The Social Security Medicare penalty
Social Security recipients get a cost of living adjustment each year. That increase is based on the overall economic inflation rate. Most people would measure inflation by the CPI, or Consumer Price Index.
I’m often asked if Social Security increases will keep up with inflation. So often in fact that I’ve done studies on this. To most retired folks surprise the Social Security inflationary raises are quite accurate.
Most retiree’s Medicare payment comes straight out of their Social Security check. Medicare costs are rising at a torrid rate as well. If your Medicare premiums rise faster than the SS COLA, you could experience a net reduction in your Social Security income!
How does this Social Security Medicare penalty work?
Under Social Security and Medicare rules there is a “Hold Harmless” provision. This rule is intended to protect Social Security recipients from a reduction in their Social Security payment due to a higher than inflation rate rise in Medicare Part B premiums. It states that the dollar amount of the increase in Medicare Part B premiums cannot exceed the dollar amount of the Social Security cost of living adjustment.
Under the Hold Harmless provision at worst your Social Security check should remain flat. It doesn’t however protect you from faster than inflation increases in Part D premiums. Higher Part D premiums could actually reduce your net Social Security check.
The “Hold Harmless” provision sounds good, right?
Here’s the problem. The Hold Harmless rules only apply to about 70% of Medicare enrollees. That means that roughly 30% of Medicare participants have to pay for the increase in Medicare Part B premiums. Not just their individual burden of Medicare increases, but a shared burden of the entire pool of Medicare recipients who won’t face an increase.
It doesn’t seem fair if you’re one of the 30% of Social Security recipients affected by this. Nonetheless, it’s a fact of life!
No inflation feels great unless you’re hit with the Social Security Medicare penalty
There is effectively little to no inflation right now. That means there’s likely no Social Security 2016 cost of living increase for recipients.
Healthcare costs are rising faster than the rate of inflation. The same is true for Medicare Part B costs, they’re rising faster than inflation as well.
Since there’s little to no inflation the entire increase in Medicare Part B costs will be paid pro rata by the 30% of enrollees which aren’t protected under the Hold Harmless provision. That Medicare Part B cost increase is projected to be a whopping 52% for them!
To put the 52% spike in Medicare Part B premiums in perspective, it’s about $55 a month. That $55 a month equates to $650 a year! This is a big chunk of money for a lot of retirees.
So who are these 30% of Social Security recipients?
- Those delaying benefits – Social Security eligible people who are delaying their Social Security benefits (to earn the additional 8% per year) will be hit. If you have implemented a “File and Suspend” strategy, you’re generally doing the smart thing to get that extra 8% increase per year. The unfortunate part is your Medicare Part B costs are going to jump dramatically.

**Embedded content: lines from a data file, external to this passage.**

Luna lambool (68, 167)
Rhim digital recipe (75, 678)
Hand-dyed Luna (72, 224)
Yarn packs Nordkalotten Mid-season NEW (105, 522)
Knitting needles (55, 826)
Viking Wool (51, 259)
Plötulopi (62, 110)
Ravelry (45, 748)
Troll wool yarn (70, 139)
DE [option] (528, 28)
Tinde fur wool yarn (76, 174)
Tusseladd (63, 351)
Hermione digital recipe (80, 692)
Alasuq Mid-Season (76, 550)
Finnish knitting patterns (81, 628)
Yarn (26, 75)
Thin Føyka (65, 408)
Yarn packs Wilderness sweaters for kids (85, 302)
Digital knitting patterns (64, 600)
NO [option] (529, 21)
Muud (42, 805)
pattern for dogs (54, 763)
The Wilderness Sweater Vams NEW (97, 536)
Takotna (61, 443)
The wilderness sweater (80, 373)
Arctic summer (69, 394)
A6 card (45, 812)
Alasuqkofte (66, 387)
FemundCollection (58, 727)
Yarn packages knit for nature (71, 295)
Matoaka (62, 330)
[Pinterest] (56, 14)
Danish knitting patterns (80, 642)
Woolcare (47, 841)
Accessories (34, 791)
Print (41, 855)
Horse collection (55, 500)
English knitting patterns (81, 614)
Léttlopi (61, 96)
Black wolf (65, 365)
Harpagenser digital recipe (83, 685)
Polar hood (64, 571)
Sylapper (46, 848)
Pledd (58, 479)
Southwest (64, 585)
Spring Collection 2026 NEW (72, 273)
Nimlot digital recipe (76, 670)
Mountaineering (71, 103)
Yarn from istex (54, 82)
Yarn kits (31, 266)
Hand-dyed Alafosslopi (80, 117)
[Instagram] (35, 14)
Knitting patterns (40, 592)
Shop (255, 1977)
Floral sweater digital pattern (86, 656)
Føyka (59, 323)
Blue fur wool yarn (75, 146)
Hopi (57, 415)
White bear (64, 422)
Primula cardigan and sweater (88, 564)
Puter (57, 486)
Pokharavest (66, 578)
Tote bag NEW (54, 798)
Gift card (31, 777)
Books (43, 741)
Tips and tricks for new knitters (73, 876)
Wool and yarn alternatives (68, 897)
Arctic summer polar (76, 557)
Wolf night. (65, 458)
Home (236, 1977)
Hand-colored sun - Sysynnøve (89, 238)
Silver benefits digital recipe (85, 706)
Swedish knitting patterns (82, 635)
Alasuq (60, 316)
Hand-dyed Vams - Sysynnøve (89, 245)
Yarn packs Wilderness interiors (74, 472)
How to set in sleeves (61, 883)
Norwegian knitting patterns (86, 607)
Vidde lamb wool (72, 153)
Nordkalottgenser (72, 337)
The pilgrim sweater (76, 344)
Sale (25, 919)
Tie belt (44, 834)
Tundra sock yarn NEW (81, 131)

- Eligible but not enrolled – Another chunk of that 30% not protected by the Hold Harmless provision is those who COULD enroll in either Medicare or Social Security, but haven’t yet.
- Rich people (by government standards) – High-income taxpayers who are subject to the Medicare Part B premium surcharge cannot protect themselves from the premium spike at all.
What does the penalty mean to you?
You should very seriously consider whether delaying Social Security benefits is the right move for you. If you’re seeking the delayed retirement credits (that 8% bump), how does your share of the 52% spike in Medicare Part B premiums affect you financially? Is it worth it to delay SS?
Generally the answer is yes! If you’re delaying your Social Security payments to enjoy the 8% delayed retirement credits, the value of those credits should far outweigh the Medicare Part B premium spike. This is assuming you live past the breakeven period for your delayed SS strategy to pay off.
If you absolutely want to be protected from the Medicare Part B spike, you have about a month to plan around it. The Hold Harmless provision is based on whether you’re getting SS benefits the last two months of this year. If you’re currently delaying benefits, you may want to start taking them as soon as possible!